La mérule est une des hantises des propriétaires immobiliers : ce champignon qui s’attaque au bois est capable de fragiliser la structure d’un bâtiment, et cause ainsi des dégâts très onéreux chez les victimes. Les compagnies d’assurance ont toujours refusé d’indemniser ce type de dommage, au motif que « ce champignon apparaît à la suite d’une négligence ou d’un mauvais entretien de la part des propriétaires ». Souhaitant agir en faveur des propriétaires atteints par ce fléau, une députée a demandé au Gouvernement s’il pourrait intervenir auprès des assureurs pour essayer de les convaincre d’assouplir leurs règles concernant la mérule.

Le 26 janvier dernier, la députée LREM Séverine Gipson a interpellé le ministère de l’Economie et des Finances sur la problématique de la mérule. En effet, ce champignon destructeur qui s’attaque au bois et fragilise certaines constructions trop humides, peut provoquer des catastrophes financières pour les propriétaires. L’élue a ainsi suggéré une modification du code des assurances ou une intervention auprès des compagnies d’assurance afin que ces dernières acceptent d’indemniser les personnes qui en sont victimes dans le cadre des contrats multirisques habitation.

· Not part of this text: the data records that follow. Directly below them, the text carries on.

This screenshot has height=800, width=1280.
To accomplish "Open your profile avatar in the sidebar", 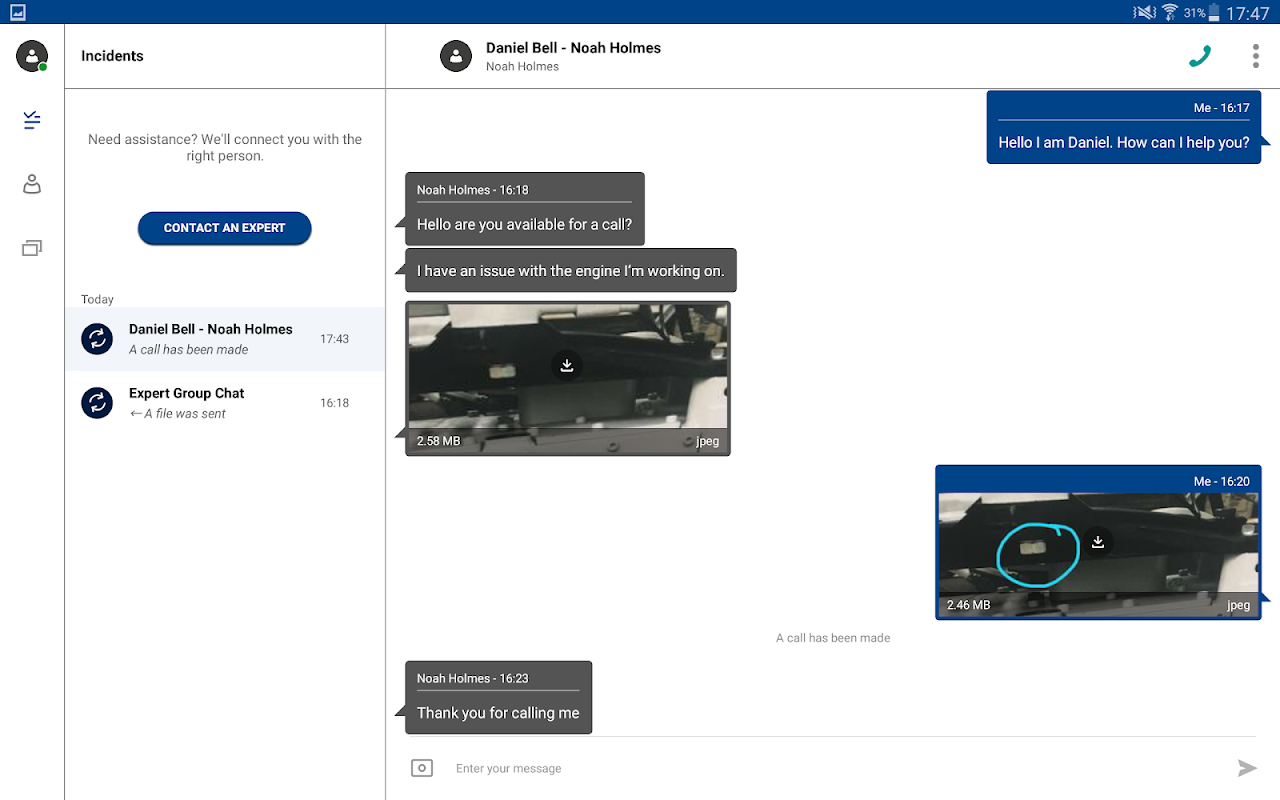I will 32,56.
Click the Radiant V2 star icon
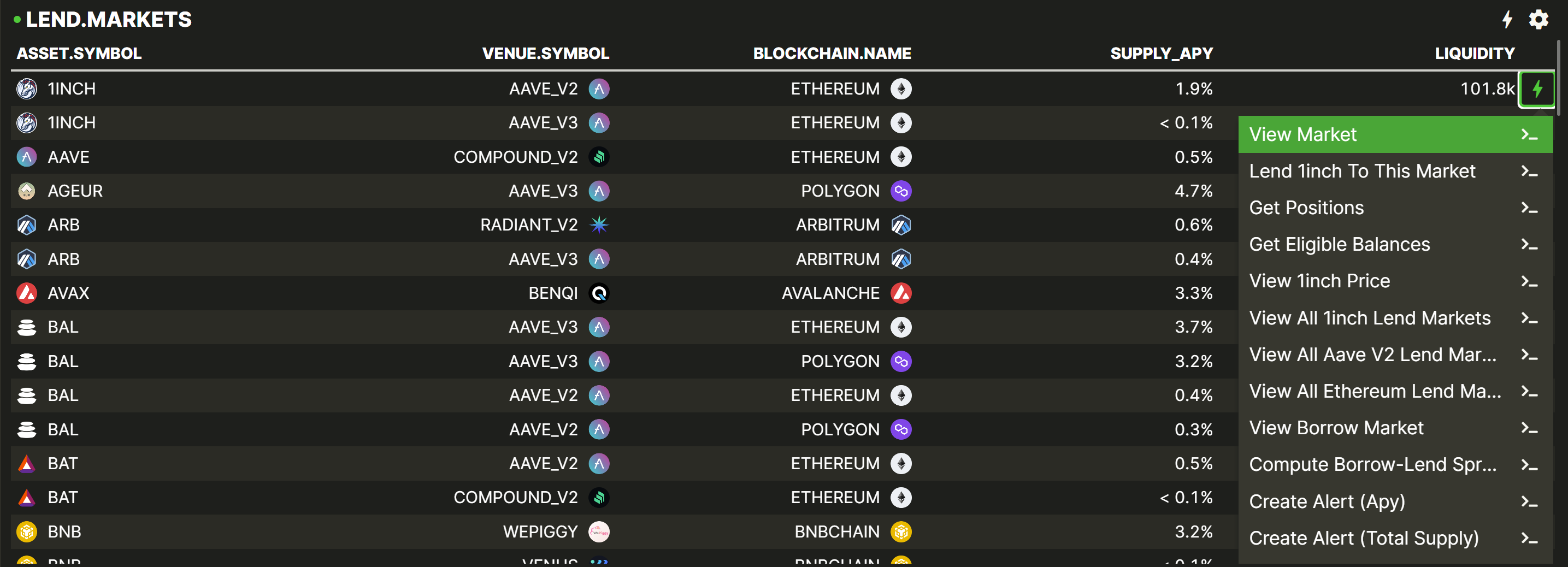The height and width of the screenshot is (567, 1568). (x=599, y=225)
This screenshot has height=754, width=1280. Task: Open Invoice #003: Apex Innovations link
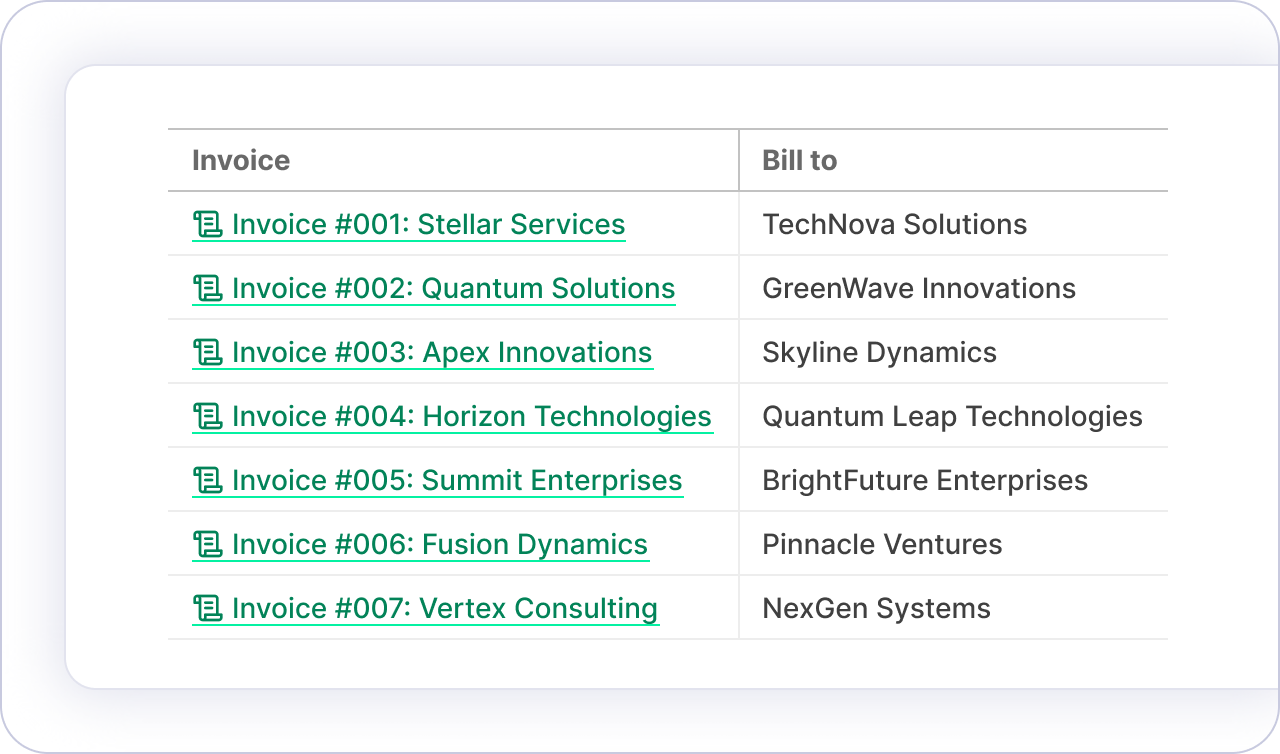pos(441,352)

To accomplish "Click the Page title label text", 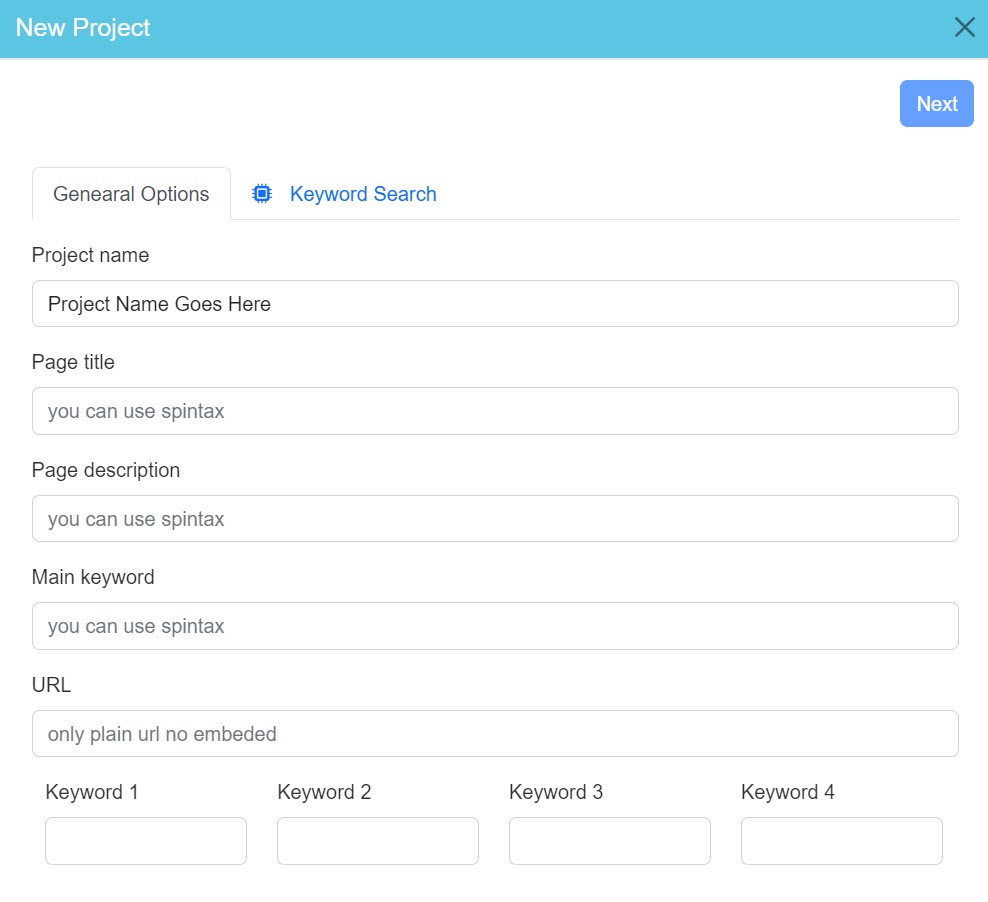I will [x=73, y=362].
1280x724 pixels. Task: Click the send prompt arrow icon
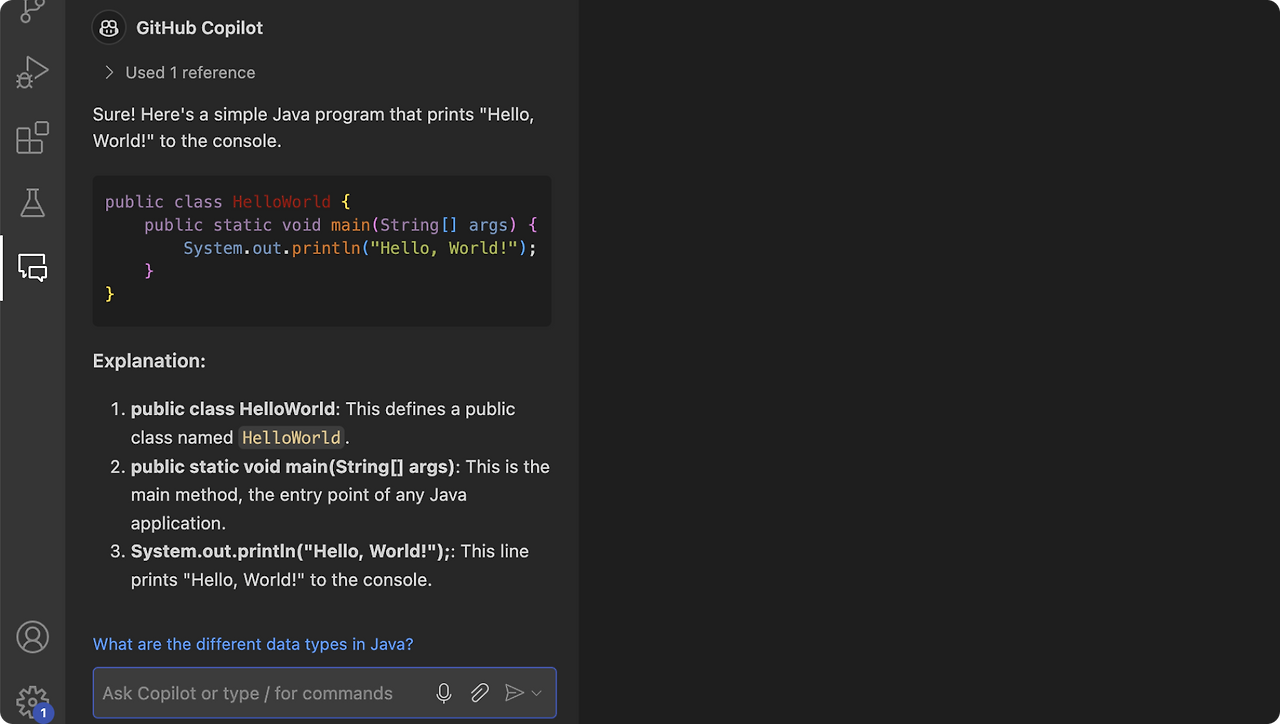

La réponse a été sans appel : sachant que le cadre légal garantit aux assureurs la liberté contractuelle (y compris au niveau européen), le Gouvernement ne peut leur imposer de prendre en charge les dégâts causés par la mérule. Les assureurs considèrent que la mérule résulte d’un défaut d’entretien du logement par son occupant, et continuent donc de refuser d’indemniser les victimes de ce champignon.

En tant que propriétaire, n’hésitez donc pas à attirer l’attention de vos locataires sur ce point si votre logement est à risque, notamment les bâtisses anciennes contenant du bois, dans des zones humides (Grand Ouest et nord de la France surtout). En effet, leur responsabilité peut être engagée si l’apparition de mérule résulte d’un défaut d’entretien ou d’aération de leur part.

En effet, comme le relate cette décision de justice de 2018, dans l’affaire d’un manoir du 18e siècle donné en location et atteint par de la mérule, le locataire a été reconnu responsable à 80 % de ces dégradations car il avait bouché des soupiraux permettant d’aérer la cave. Le propriétaire, quant à lui, avait également sa part de responsabilité en ayant manqué à son obligation d’information de ce risque.